- [PROVIDED INFORMATION]
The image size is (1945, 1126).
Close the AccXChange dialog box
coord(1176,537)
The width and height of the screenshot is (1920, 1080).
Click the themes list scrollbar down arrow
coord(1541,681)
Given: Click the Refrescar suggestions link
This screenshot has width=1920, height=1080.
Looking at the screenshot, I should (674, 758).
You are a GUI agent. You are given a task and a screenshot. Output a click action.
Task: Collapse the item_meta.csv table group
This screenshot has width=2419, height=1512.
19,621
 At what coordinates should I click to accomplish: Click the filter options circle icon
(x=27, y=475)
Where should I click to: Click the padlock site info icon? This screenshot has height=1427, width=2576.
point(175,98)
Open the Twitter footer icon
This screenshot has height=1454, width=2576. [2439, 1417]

- [ACTIVITY]
Repeat the listing. Keep each line precisely as shown.

- [ANSWER BOX]
The image size is (1945, 1126).
Close the AccXChange dialog box
coord(1176,537)
The width and height of the screenshot is (1920, 1080).
Click the themes list scrollbar down arrow
coord(1541,681)
Given: Click the Refrescar suggestions link
This screenshot has width=1920, height=1080.
Looking at the screenshot, I should (674, 758).
You are a GUI agent. You are given a task and a screenshot. Output a click action.
Task: Collapse the item_meta.csv table group
This screenshot has width=2419, height=1512.
19,621
 At what coordinates should I click to accomplish: Click the filter options circle icon
(x=27, y=475)
Where should I click to: Click the padlock site info icon? This screenshot has height=1427, width=2576.
point(175,98)
Open the Twitter footer icon
This screenshot has height=1454, width=2576. [2439, 1417]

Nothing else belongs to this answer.